--- Do wykonania ---
#1 Zwróć bez żadnych zmian część fragmentu o Łotwie od „Ameryka (USA): To” do „przestać być faktem.”.
#2 Przetłumacz na angielski zdanie z fragmentu o Łotwie: „Dzięki niebiosom, jak na razie władcze zapędy Rosji wydają się być jedynym problemem, z jakim przyszło się kraikowi borykać.”
#3 Napisz dalszy ciąg fragmentu o Łotwie, zaczynając od miejsca, w którym się urywa.

Ameryka (USA): To bohater, należy go wymienić w każdym kp. Nie poczęstował Łotwy hamburgerem, nie pokonał także żadnej mistycznej bestii pałętającej się po terenach Łotwy i niszczącej co się da (chyba że Rosję do takowych bestii zaliczyć). Mimo wszystko Ameryka (i parę innych państewek, których nie wymienimy, ale dziękujemy im z całego serca i wysyłamy czekoladki) nie uznał aneksji Łotwy, co Raivis w głębi duszy docenia oraz było mu bardzo miło z tego powodu.

Stan państwa:
Ledwo co przed wojenką zdobył niepodległość, a już lada moment wojenka przyszła i kij - Łotwa nijak się tą swoją całą wolnością nacieszyć nie zdążył.
Zasadniczo daje radę i mimo iż się trzęsie, to równowagę utrzymuje. Choć jest to trudne, gdy Ivan traktuje cię jak swoją własność. No właśnie, bo właściwie to Raivis jest jego własnością. I to jest fakt, który, jak chciałby Łotysz, powinien ekspresem przestać być faktem.
Dzięki niebiosom, jak na razie władcze zapędy Rosji wydają się być jedynym problemem, z jakim przyszło się kraikowi borykać.

Działalność podczas II wojny światowej:
Biedny Raivis całą wojenkę przeszalał, wiodąc partyzancki żywot i tłukąc po lasach - nie - lasach rosyjskich wojaków po tym, jak go przyłączono do ZSRR. Niewiele się w tej sprawie zmieniło, bo choć wojna się skończyła, to niezmiennie przypisywana mu nazwa ŁSRR zdecydowanie mu nie odpowiada, więc dalej się buntuje. Aż dziwne, jaka chęć walki kryje się w tym małym chłopięciu.

--- Dostarczone wiersze ---
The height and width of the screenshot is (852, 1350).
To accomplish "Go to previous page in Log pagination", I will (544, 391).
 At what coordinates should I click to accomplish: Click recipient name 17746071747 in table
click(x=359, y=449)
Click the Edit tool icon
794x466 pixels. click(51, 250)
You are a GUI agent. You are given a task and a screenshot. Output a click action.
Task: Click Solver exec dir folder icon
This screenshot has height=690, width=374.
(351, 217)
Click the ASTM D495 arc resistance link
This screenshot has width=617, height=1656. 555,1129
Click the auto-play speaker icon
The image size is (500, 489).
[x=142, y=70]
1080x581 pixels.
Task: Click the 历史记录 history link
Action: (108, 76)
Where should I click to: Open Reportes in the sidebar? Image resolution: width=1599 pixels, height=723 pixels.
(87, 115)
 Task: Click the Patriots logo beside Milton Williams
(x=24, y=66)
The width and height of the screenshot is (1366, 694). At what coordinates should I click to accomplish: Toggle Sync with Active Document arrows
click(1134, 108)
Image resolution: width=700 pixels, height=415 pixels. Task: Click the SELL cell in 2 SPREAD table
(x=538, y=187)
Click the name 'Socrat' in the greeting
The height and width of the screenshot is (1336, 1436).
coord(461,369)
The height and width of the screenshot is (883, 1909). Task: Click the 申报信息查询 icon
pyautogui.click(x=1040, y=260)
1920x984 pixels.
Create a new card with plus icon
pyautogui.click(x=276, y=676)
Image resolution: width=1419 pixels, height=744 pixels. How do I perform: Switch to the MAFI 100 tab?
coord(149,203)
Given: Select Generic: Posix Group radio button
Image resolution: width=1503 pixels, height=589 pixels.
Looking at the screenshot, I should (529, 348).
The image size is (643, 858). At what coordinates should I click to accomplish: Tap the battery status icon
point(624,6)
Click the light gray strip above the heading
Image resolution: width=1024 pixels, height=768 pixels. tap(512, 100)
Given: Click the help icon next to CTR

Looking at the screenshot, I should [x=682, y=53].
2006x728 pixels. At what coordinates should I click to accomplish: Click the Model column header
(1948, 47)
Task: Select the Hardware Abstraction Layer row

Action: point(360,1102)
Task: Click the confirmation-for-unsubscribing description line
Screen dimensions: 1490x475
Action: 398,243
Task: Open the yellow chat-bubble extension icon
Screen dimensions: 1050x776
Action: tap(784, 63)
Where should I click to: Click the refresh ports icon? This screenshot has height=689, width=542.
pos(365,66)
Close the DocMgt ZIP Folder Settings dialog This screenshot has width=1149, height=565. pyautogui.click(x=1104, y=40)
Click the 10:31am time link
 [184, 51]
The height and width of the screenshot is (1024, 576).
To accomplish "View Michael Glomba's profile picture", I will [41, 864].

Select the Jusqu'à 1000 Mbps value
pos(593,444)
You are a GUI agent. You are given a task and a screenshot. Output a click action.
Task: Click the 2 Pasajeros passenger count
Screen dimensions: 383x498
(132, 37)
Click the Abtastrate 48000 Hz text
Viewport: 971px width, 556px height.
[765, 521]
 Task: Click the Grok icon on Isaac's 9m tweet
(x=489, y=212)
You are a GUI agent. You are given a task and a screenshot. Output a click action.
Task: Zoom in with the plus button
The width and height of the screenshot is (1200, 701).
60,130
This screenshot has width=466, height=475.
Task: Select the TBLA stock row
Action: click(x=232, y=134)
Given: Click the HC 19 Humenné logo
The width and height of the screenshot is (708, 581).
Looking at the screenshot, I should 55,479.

--- Odpowiedzi ---
#1
Ameryka (USA): To bohater, należy go wymienić w każdym kp. Nie poczęstował Łotwy hamburgerem, nie pokonał także żadnej mistycznej bestii pałętającej się po terenach Łotwy i niszczącej co się da (chyba że Rosję do takowych bestii zaliczyć). Mimo wszystko Ameryka (i parę innych państewek, których nie wymienimy, ale dziękujemy im z całego serca i wysyłamy czekoladki) nie uznał aneksji Łotwy, co Raivis w głębi duszy docenia oraz było mu bardzo miło z tego powodu.

Stan państwa:
Ledwo co przed wojenką zdobył niepodległość, a już lada moment wojenka przyszła i kij - Łotwa nijak się tą swoją całą wolnością nacieszyć nie zdążył.
Zasadniczo daje radę i mimo iż się trzęsie, to równowagę utrzymuje. Choć jest to trudne, gdy Ivan traktuje cię jak swoją własność. No właśnie, bo właściwie to Raivis jest jego własnością. I to jest fakt, który, jak chciałby Łotysz, powinien ekspresem przestać być faktem.

#2 Thank heavens, for now Russia's domineering ambitions seem to be the only problem the little country has had to contend with.

#3
Ciekawostki:
~Po pierwsze: Alkohol. Powtórzę, al – ko(l) – hol. Pozory mogą być bardzo mylące, zwłaszcza w tym przypadku. Łotwa ma wyraźną słabość do wysokoprocentowych napojów, a w piciu dorównuje takim ‘alkoholowym potęgom’ jak Polska czy Rosja. Jak na swój wiek, pije zdecydowanie za dużo.
~jednym z największych zainteresowań Łotwy są poezja i romanse, a sam Raivis jest iście wybornym poetą, choć raczej nie wymachuje swoimi dziełkami na prawo i lewo, oczekując zachwytów, woli zatrzymać je dla siebie.



Kocham Niemca, bo jego kie-
...p-przepraszam, co?

Republika Chińska

Republika Chińska

Akceptuję c:
(USA się ucieszy, żeś go wymieniła!)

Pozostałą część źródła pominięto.